From his carseat, my son repeated it over and over again with delight, like a little chant. I said nervously, “Don’t say that honey; it’s not nice.” He stopped, but filed it away for future reference in that helpful way toddlers do.
A few days later, we were back home. (Important background information: His favorite restaurant at the time was Damon’s, a barbeque place his dad took him to because it had, conservatively, 30 TV screens with satellite sports programming. My son would frequently ask, “Go to Damon’s?”)
As he rummaged around in his toy box I heard him saying, “Oh G--dammit, Oh G--dammit” over and over to himself. When I came around the corner and said, “What did you say?” he looked at me, face covered in guilt, paused a long moment, and said, “Go to Damon’s?”
So not only did he say a bad word, he knew enough (at 2) to create a cover story.
He’s since learned the boundaries in our family, and respects them. But lately I’ve noticed other kids his age experimenting with mild swear words, and I quickly put a stop to it. I’m not naive enough to know they won’t swear as teen-agers and beyond, but the longer we can hold off the better. And at least I want him to know it’s not polite in most situations.
So I was chagrined the other night, at the first Illini football game, when a funny but slightly drunk Southern Illinois fan wandered into our section for the third quarter. He sat right behind us with some friends from Illinois, exhorting other SIU fans not to give up (it was 28-3) and sparring good-naturedly with Illini fans — while dropping F-bombs and other niceties on my children’s young ears.

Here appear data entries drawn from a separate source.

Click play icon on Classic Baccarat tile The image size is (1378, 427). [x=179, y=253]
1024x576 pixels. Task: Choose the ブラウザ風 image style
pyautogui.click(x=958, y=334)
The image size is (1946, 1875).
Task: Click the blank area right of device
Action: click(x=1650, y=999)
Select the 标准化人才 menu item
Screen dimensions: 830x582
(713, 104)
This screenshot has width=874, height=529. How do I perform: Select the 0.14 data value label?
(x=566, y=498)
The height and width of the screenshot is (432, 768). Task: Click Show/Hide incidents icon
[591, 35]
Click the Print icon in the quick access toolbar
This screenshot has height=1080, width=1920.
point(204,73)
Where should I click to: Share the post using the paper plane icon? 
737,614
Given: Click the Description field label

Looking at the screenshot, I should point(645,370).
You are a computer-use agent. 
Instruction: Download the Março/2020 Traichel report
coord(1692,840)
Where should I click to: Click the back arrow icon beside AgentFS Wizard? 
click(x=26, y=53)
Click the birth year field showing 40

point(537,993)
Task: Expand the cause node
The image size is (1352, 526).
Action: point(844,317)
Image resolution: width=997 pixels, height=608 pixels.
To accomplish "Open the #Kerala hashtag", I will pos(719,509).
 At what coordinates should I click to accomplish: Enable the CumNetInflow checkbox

Wide-eyed, my son kept looking at me as if to say, “Did you hear that?” or “Why aren’t you shushing him?”
1) I was alone at the game with two children and didn’t want to start a fight.
2) It was 9 p.m. on a Saturday, and I didn’t really think I should tell other adults how to behave.
After awhile, the guy figured out there were kids around. He leaned forward, introduced himself and half-apologized. I told him he’d greatly impressed my 10-year-old, whereupon he stood up and announced to the crowd that my son was his new best buddy. He even (after some prodding from his girlfriend) changed his taunt of a nearby Cubs fan from “Cubs suck!” to “The Cubs are NOT VERY GOOD! The Cardinals are BETTER!”
I talked with my son about it later, just matter-of-factly. I focused on the humor and explained that sometimes adults do that, but he can’t. (The old “I don’t care what other people do, in our family...” argument.)
It’s a tough one. Kids like rules, and they like to call us on them, so they’re confused by ambiguity, says Aaron Ebata, associate professor of social development at the University of Illinois.
But those moments can also help them gain insight into other people’s behavior. People deal with disappointment or frustration in different ways, or they may have grown up in a household with different rules.
“As life goes on, they begin to learn there are some things you take a hard line on, that should be black and white, but there are a whole host of other things that are more gray,” Ebata says. "Sometimes it’s better just to ignore something. And there are other times when it’s important to stand up to it.”
Truth be told, I’m more concerned that my children learn other lessons: Honesty. Kindness. Respect. Protecting each other. Standing up to bullies.
And if you’re tempted to swear, make up your own euphemism for pity’s sake.